Last month the ruling PASOK party government of Prime Minister Costas Simitis issued pay increases to a number of groups of workers in the low-income bands, as part of its 1.7 billion euro budget plans. The measure was seen on the whole as an attempt to bolster some public support ahead of elections next spring.
At the same time it announced that “privileged” professional workers would not receive pay increases as “there is simply no more to give.” The government stated that this economic decision was due to the nation hosting the Olympics next year.
Government spokesman Christos Protopapas said, “The government has never refused dialogue with unions but has made clear there is no more room for salary raises.”
The announcement only fuelled the strike movement. On October 10, taxi drivers, coastguards, firefighters, doctors and nurses took action, as did some police officers. Violent clashes took place between riot squads and protesting police officers that had blocked the entrance to Greece’s finance ministry. Riot police used teargas and pepper spray to clear the entrance, injuring five people: four police officers and one member of the Greek parliament who had joined the protesters.

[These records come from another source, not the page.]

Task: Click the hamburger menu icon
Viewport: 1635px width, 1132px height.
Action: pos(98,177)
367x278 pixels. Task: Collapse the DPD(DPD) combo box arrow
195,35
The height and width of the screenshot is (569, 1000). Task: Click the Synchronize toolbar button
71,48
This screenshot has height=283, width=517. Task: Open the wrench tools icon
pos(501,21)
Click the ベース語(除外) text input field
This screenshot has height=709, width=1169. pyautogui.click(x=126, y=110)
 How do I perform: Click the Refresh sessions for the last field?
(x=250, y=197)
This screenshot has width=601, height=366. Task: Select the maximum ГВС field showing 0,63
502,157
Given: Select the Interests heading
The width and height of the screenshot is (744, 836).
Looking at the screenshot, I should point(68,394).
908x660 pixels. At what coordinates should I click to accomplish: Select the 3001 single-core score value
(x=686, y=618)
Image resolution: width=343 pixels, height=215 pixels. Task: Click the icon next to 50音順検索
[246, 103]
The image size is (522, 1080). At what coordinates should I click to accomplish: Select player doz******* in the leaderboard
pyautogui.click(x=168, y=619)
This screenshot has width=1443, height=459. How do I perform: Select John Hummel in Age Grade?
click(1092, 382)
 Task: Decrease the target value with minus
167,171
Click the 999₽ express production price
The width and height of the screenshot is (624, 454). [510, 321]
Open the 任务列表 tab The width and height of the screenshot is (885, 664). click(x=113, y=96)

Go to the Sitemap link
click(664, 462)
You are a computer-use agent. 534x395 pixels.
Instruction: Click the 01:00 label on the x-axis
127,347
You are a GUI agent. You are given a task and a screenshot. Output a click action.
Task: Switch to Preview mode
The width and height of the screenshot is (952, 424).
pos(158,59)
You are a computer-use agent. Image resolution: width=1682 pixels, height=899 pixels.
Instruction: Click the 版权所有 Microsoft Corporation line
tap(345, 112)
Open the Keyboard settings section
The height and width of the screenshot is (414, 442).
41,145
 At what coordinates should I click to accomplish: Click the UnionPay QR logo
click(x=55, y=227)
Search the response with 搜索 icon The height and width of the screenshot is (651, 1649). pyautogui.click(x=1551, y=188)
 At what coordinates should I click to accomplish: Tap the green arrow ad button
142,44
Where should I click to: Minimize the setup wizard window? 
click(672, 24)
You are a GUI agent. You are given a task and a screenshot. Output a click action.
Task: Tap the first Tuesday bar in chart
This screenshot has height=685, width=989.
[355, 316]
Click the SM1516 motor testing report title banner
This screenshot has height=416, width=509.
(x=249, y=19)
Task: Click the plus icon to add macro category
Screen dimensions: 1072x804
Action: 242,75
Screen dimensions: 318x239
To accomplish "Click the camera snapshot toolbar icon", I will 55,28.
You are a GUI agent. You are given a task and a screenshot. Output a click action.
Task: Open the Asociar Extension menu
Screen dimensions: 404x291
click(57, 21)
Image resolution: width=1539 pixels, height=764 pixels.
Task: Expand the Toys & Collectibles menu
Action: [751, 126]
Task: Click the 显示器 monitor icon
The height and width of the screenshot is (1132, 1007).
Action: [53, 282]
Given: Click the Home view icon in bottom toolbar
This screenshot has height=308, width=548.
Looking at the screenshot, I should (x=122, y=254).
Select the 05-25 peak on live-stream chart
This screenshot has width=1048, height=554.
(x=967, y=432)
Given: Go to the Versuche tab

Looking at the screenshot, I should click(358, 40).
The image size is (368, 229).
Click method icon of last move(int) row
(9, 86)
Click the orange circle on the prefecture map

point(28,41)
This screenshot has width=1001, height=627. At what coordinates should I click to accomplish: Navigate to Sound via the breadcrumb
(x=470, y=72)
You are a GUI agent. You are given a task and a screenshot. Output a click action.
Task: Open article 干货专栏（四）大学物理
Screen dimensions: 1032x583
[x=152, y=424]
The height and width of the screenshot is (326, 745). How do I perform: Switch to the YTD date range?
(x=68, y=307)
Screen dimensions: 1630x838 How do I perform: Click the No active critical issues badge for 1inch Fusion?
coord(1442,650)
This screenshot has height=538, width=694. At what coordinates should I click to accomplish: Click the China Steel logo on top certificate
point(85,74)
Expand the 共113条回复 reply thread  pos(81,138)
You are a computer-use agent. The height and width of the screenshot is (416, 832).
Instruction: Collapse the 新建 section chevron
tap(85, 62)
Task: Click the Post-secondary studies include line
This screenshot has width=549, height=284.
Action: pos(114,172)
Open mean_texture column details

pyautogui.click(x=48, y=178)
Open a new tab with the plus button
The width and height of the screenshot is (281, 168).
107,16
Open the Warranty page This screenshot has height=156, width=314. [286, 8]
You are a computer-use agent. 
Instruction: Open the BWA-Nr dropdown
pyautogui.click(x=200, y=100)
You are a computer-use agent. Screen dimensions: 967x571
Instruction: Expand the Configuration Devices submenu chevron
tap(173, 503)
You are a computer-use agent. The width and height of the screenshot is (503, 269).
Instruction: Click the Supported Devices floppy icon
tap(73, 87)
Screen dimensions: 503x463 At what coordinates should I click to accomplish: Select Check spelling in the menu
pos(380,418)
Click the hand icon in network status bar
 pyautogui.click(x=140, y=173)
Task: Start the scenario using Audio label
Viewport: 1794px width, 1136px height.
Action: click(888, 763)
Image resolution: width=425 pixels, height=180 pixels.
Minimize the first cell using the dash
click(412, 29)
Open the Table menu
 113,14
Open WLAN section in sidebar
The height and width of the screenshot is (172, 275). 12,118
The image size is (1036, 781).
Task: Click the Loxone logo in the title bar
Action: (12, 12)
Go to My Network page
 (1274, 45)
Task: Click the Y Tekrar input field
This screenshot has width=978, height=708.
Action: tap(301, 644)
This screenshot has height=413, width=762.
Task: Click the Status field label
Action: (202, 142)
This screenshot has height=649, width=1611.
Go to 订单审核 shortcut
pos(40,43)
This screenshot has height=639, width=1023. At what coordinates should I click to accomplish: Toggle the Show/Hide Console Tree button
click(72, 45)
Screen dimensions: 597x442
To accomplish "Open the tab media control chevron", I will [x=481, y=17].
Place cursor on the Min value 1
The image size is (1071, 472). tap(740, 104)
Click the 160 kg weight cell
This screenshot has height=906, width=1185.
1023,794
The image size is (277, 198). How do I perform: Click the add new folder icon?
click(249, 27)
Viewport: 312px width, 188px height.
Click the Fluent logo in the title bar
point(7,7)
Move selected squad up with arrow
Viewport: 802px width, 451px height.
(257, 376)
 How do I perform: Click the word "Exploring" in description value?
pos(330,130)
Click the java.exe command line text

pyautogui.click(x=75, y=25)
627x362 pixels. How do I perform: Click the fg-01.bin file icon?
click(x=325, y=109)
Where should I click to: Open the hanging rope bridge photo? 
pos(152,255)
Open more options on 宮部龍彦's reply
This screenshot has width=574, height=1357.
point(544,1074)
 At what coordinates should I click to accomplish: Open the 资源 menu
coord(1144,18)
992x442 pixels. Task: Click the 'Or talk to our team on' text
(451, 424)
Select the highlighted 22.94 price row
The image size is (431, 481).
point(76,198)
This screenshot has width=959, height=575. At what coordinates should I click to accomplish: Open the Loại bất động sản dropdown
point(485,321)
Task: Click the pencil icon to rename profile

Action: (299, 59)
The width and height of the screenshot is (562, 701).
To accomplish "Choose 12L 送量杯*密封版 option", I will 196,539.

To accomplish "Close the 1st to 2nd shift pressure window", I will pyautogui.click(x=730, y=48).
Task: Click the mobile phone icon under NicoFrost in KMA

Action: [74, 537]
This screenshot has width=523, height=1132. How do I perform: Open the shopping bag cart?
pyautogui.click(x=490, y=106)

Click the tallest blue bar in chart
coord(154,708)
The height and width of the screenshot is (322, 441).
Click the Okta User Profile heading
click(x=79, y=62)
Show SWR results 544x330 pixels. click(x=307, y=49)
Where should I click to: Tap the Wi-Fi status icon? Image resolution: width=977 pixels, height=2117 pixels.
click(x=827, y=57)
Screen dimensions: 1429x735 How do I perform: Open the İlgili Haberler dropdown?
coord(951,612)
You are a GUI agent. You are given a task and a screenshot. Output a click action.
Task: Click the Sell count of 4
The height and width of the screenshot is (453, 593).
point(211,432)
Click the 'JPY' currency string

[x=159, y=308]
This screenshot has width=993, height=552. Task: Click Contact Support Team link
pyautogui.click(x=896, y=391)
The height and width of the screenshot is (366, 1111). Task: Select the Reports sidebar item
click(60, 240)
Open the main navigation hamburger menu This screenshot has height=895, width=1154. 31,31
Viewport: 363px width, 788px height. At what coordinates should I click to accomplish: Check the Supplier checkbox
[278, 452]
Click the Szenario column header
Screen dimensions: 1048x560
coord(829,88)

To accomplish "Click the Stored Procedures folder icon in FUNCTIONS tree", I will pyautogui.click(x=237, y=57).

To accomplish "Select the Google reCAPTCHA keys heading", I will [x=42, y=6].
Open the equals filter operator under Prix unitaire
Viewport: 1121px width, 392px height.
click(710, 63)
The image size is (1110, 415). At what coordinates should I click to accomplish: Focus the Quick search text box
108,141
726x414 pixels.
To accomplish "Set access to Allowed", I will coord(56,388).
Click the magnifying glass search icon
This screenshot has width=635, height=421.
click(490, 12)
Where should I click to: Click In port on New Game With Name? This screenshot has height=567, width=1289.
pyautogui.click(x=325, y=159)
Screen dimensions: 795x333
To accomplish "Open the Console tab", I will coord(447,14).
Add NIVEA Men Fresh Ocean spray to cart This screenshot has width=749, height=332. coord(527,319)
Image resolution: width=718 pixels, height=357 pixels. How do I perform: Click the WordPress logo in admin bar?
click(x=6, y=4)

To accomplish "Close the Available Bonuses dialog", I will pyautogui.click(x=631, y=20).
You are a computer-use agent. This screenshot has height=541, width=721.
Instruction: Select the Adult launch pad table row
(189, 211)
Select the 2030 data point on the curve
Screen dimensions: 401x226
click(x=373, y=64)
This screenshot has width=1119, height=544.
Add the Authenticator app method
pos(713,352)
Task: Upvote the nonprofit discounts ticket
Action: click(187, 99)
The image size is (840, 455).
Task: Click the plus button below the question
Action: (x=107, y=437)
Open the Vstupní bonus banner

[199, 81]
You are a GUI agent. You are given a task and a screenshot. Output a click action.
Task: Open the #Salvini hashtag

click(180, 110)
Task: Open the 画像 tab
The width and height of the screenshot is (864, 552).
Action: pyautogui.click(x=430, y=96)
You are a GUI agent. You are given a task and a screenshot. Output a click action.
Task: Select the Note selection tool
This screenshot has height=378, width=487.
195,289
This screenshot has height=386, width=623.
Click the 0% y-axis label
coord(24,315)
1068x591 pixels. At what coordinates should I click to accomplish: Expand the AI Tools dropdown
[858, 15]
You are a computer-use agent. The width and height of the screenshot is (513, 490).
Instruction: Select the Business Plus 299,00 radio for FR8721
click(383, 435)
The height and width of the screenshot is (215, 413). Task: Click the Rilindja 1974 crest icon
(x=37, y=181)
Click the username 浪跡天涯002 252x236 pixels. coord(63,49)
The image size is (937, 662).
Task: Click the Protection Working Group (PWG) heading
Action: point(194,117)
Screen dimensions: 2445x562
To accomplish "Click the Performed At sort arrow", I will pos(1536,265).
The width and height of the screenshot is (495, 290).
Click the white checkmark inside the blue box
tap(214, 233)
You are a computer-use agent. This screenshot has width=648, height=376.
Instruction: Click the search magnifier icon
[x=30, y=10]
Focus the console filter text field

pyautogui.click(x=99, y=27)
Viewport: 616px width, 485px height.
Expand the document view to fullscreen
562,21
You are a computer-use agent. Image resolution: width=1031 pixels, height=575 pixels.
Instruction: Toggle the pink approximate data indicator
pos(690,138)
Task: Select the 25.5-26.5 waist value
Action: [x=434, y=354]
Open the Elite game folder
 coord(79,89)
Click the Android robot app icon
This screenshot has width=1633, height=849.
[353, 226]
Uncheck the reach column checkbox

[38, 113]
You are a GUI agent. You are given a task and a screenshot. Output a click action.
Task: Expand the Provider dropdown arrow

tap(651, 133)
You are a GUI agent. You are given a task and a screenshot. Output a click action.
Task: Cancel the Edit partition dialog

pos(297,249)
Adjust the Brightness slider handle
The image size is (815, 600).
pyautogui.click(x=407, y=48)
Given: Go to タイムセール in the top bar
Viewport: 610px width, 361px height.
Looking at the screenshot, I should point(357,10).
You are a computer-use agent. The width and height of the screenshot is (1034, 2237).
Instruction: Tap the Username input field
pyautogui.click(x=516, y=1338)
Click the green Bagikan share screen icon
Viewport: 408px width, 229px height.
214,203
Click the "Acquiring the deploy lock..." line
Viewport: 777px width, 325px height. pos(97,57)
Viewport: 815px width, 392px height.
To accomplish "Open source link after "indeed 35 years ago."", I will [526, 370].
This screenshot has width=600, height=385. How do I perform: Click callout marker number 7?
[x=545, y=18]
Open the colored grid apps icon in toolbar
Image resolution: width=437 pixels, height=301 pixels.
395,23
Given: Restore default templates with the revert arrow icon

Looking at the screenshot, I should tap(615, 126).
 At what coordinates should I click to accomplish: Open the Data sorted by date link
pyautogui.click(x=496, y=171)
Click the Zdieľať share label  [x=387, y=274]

Defending the action, Greek Public Order Minister Gorges Florid said, “This kind of protest, carried out by armed officers, is tantamount to mutiny. We dealt with the situation appropriately.”
In response, a police union leader said, “This is disgraceful. There was an excessive use of tear gas. If they have any sense of responsibility, the leadership of the Greek police should resign.”
The strike movement continued on October 13 with a number of large protests in Athens supported by many public sector workers, including teachers, local government staff, hospital workers, firemen, coastguards and staff from the culture ministry. Culture Ministry employees at Dion, Vergina and Pella in northern Greece also struck, resulting in the closure of historic sites at these locations.
A number of schools and local government services were closed or affected by the action. Parts of the health system, including outpatient clinics, also closed during the day. The publication of Greek economic figures was also affected by the action, as the staff involved in their compilation joined the strike.
Acting government spokesman Telemahos Hytiris repeated that the government would not concede to pay demands and called on trade unions and workers to have a “social conscience.” Hytiris added that the economy had already been stretched to the limits and that “We would be happy if we could do something better.”
On October 16, union leaders representing Culture Ministry workers ended the strike following talks that resulted in an agreement over their demands for higher pay and permanent contracts.
The strikes are set to continue, following the announcement by the Federation of Civil Servants that its members will hold national strike action on November 4.